Na última semana de funcionamento vários moradores e comerciantes ajudam nas arrumações. / MARTA RAÑA
“Obrigado” a fechar
A tendência para o encerramento de lojas de comércio a retalho na freguesia de Campolide tem vindo a intensificar-se, segundo relatos dos moradores e comerciantes. O último negócio a fechar foi a papelaria pertencente a Mário Prata, de 80 anos, em fevereiro deste ano, como nota a Junta de Freguesia de Campolide, no boletim informativo Notícias de Campolide. A papelaria era já tão conhecida pelos fregueses que já ninguém sabia qual era o seu nome originário. Era somente conhecida como a papelaria do senhor Mário Prata. Esta localizava-se perto da loja Ferragens de Campolide, na Rua General Taborda, perpendicular à Rua de Campolide. Também na condição de inquilino, Mário Prata foi “obrigado” a fechar a loja que mantinha desde 1984. Não teve outra opção. O próprio, que acompanhou a evolução do comércio em Campolide, ressalvou ao Notícias de Campolide que quando o pequeno mercado e a feira de rua deixaram de se realizar “foi a morte de tudo”.
De momento, quando se passa no local onde tinha o seu negócio, vê-se que está fechado para obras com um painel de metal a cobrir a entrada. As remodelações estão integradas no restante edifício destinado à habitação. A Drogaria e Perfumaria Mavi foi outro negócio que encerrou em 2021, embora se desconheça os motivos do fecho. A notícia foi avançada pelo jornal Mensagem de Lisboa. Krisna acredita que o destino do local da loja de ferragens será também para habitação. “Vão renovar e fazer umas obras para depois alugarem para outro fim”, constata.

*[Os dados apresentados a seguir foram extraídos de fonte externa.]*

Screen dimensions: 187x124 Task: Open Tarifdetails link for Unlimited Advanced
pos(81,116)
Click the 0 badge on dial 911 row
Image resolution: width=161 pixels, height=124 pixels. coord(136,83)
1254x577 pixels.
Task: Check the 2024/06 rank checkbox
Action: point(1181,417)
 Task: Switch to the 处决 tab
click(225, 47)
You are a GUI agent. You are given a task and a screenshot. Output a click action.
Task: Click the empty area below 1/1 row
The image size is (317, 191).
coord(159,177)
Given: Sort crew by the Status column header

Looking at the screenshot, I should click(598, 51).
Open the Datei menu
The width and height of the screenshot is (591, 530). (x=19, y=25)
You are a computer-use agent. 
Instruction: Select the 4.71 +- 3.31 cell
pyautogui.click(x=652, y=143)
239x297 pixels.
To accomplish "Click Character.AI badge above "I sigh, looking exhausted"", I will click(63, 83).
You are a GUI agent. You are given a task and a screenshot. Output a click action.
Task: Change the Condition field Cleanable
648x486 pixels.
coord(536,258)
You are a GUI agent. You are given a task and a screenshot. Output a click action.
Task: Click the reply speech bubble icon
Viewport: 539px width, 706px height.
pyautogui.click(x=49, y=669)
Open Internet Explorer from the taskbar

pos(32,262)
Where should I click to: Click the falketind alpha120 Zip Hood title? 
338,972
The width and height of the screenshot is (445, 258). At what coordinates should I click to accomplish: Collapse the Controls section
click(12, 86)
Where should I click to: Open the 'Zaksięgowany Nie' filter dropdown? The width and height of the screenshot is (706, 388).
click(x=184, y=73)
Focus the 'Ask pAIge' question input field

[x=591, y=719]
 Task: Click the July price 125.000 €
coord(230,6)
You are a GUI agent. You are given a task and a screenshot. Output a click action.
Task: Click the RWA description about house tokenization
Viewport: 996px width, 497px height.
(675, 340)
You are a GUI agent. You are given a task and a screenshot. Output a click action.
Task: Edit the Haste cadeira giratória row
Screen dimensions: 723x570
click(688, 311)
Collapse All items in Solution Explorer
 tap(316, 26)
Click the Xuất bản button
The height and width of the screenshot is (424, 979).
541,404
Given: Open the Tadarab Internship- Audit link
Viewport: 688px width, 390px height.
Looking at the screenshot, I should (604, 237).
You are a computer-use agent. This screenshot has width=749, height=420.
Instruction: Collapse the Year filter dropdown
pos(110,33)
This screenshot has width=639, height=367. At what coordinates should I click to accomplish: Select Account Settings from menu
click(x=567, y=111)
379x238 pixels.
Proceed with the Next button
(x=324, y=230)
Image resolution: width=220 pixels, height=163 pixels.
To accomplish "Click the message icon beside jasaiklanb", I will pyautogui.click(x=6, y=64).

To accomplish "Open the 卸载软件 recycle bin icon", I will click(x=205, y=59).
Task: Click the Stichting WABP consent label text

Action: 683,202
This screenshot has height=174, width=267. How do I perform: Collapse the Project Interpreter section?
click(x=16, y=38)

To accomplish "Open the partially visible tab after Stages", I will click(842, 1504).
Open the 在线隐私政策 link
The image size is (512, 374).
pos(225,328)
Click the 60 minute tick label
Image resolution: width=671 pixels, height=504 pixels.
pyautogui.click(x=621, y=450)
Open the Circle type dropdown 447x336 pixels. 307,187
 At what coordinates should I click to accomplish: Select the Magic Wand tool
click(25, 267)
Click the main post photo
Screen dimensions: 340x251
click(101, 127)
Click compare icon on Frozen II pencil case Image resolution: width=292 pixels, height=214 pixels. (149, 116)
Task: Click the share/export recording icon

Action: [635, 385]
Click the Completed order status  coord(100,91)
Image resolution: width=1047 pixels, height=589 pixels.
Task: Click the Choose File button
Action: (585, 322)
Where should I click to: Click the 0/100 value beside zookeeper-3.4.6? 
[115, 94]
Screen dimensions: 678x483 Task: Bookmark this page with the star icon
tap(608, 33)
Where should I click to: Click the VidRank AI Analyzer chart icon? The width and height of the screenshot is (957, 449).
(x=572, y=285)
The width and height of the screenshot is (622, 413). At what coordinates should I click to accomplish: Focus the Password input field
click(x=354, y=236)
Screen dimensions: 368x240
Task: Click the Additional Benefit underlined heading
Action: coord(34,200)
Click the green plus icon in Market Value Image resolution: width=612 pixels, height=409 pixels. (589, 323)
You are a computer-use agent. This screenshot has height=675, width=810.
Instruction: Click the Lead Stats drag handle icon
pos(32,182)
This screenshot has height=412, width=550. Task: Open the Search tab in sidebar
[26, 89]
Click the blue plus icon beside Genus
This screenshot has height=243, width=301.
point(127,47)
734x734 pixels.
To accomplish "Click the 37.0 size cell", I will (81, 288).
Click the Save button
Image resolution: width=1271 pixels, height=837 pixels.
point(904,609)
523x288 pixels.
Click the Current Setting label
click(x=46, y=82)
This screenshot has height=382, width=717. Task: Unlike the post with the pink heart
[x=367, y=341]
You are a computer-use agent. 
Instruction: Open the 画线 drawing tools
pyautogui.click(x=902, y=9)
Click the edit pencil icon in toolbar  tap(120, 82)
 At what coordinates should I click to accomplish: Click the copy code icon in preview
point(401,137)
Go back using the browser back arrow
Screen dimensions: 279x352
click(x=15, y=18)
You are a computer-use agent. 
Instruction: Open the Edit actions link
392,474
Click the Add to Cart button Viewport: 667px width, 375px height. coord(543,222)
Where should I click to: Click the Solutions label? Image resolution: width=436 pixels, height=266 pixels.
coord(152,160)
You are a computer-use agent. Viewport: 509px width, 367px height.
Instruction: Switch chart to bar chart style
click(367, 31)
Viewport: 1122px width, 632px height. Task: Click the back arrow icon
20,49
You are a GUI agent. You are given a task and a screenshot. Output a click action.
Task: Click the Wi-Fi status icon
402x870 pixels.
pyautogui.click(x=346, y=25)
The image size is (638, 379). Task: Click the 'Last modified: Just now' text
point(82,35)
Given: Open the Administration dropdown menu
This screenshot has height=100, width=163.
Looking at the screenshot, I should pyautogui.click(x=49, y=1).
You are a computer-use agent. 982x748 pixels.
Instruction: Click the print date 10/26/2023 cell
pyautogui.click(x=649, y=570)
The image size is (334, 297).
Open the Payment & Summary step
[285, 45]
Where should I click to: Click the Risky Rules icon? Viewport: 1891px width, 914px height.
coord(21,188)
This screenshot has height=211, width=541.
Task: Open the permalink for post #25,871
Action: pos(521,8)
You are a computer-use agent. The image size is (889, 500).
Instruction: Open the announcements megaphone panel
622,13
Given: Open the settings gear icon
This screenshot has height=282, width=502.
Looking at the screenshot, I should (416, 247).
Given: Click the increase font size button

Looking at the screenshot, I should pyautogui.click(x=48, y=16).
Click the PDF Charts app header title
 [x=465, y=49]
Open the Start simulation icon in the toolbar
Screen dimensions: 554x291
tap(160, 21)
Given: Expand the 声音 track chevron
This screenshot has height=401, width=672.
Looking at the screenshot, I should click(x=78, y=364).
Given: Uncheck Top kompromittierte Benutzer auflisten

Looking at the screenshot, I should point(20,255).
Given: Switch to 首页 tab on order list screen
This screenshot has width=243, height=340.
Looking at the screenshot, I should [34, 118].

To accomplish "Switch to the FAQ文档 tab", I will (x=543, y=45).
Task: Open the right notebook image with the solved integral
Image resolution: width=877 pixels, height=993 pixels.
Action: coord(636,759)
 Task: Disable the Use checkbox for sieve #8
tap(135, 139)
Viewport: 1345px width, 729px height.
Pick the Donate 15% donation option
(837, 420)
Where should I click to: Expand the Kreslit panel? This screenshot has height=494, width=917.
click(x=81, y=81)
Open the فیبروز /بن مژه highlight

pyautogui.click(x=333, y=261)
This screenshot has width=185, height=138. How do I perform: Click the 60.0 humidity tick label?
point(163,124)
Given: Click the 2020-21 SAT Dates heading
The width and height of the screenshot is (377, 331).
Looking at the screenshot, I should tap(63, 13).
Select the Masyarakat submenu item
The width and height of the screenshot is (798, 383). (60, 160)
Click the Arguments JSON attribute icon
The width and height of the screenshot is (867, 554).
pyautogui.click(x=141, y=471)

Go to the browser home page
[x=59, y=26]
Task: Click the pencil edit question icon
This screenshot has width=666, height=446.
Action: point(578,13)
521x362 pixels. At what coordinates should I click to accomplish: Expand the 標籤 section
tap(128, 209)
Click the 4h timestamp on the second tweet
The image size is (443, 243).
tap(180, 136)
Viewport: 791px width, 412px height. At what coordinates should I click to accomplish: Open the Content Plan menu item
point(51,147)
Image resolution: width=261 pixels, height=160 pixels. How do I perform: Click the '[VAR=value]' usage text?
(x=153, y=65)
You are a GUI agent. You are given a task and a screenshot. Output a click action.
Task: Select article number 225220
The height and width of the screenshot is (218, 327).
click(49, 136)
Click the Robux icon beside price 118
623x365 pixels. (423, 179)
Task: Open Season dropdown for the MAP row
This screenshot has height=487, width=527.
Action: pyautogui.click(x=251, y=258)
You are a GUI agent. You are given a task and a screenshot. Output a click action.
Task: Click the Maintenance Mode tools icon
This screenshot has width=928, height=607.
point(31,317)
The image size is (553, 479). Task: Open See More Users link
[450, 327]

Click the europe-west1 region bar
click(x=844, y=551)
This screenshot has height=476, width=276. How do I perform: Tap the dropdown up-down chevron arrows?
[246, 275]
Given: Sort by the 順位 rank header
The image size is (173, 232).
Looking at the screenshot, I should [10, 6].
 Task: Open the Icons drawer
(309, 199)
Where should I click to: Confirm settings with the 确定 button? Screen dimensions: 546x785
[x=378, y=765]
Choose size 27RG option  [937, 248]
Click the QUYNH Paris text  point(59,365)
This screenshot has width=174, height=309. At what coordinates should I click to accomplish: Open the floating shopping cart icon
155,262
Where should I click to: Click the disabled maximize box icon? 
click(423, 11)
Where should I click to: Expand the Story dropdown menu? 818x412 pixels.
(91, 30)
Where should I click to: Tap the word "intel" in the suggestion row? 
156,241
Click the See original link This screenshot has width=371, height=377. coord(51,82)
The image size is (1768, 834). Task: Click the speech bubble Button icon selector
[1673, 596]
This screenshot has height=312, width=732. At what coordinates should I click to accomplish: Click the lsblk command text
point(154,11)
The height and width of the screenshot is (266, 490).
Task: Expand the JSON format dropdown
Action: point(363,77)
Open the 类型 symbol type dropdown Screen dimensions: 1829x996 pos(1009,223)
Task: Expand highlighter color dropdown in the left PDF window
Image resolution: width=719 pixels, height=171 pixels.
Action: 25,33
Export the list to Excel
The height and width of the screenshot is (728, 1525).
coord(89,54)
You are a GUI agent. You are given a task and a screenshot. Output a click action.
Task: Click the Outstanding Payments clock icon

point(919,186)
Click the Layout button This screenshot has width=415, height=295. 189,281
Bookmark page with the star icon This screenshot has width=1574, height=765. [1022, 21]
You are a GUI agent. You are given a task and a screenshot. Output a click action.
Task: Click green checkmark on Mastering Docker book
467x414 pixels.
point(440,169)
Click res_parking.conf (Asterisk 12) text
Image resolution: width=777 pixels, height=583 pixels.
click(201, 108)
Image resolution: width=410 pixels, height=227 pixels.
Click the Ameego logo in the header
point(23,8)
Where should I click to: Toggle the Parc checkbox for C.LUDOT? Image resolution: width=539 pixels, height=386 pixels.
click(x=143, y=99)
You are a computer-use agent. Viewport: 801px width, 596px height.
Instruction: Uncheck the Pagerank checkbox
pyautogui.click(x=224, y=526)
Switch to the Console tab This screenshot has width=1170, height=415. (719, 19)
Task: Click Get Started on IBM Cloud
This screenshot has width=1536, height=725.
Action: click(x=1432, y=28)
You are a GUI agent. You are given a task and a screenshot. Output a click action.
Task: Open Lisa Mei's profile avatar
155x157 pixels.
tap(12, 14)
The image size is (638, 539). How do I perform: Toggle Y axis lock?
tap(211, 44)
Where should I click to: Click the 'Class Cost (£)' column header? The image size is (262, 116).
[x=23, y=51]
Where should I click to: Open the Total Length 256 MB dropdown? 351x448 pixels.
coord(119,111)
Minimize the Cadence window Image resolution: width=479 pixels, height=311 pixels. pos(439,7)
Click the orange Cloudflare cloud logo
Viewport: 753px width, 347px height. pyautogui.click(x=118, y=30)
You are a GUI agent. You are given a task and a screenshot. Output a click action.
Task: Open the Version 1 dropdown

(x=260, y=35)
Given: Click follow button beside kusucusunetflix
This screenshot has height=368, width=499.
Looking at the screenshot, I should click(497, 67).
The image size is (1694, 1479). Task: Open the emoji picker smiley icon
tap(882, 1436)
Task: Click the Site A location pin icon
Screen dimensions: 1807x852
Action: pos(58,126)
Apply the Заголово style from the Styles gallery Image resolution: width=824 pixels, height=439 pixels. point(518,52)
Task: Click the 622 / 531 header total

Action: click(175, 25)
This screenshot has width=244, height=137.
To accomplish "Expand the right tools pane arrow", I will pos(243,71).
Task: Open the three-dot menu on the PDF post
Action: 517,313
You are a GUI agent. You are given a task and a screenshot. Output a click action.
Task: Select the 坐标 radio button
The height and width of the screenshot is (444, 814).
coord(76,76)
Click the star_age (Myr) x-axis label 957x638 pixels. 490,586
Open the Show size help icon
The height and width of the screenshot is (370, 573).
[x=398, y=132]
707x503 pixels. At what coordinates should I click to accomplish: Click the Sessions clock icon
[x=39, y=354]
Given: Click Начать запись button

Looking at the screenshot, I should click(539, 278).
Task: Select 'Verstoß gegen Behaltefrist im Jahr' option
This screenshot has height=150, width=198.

Edifício onde se localizava a Papelaria de Mário Prata / MARTA RAÑA
Esperanças não faltam
As arrumações continuam na loja de ferragens. À habitual confusão organizada das paredes preenchidas de pequenos e grandes materiais de construção, parafusos, torneiras, utensílios de limpeza, tinta, bengalas ou pregos, junta-se um maior sentimento de tristeza pelos espaços já vazios. Os clientes não param de entrar, pedir ajuda, esclarecer dúvidas. Krisna tenta esvaziar o máximo de material da loja, transportando as caixas de papelão para a carrinha do marido que, por volta das 17h, estacionou à porta. A Nikita juntam-se os comerciantes da frutaria ao lado, que carregam o que podem, enquanto à porta da funerária o dono, também amigo de longa data, observa o que se passa.
Nesse mesmo dia, a família reuniu-se na loja para uma reunião com o representante do senhorio. Ficou combinada somente a entrega da chave da loja, contrariando as últimas esperanças de Krisna Maugi, que pensava ainda ter alguma chance para negociar. “Até ao último momento não vou perder a esperança. Se for preciso volto a pôr as coisas no sítio”, refere. Vários fregueses sensibilizados com o seu caso têm-na ajudado a procurar outro espaço na freguesia. Apesar de o valor das rendas dos locais que encontrou serem incomportáveis, a lojista diz não desistir de um dia poder voltar a reabrir a loja em Campolide.
* À data da redação desta reportagem a loja Ferragens de Campolide, ainda se encontrava em funcionamento.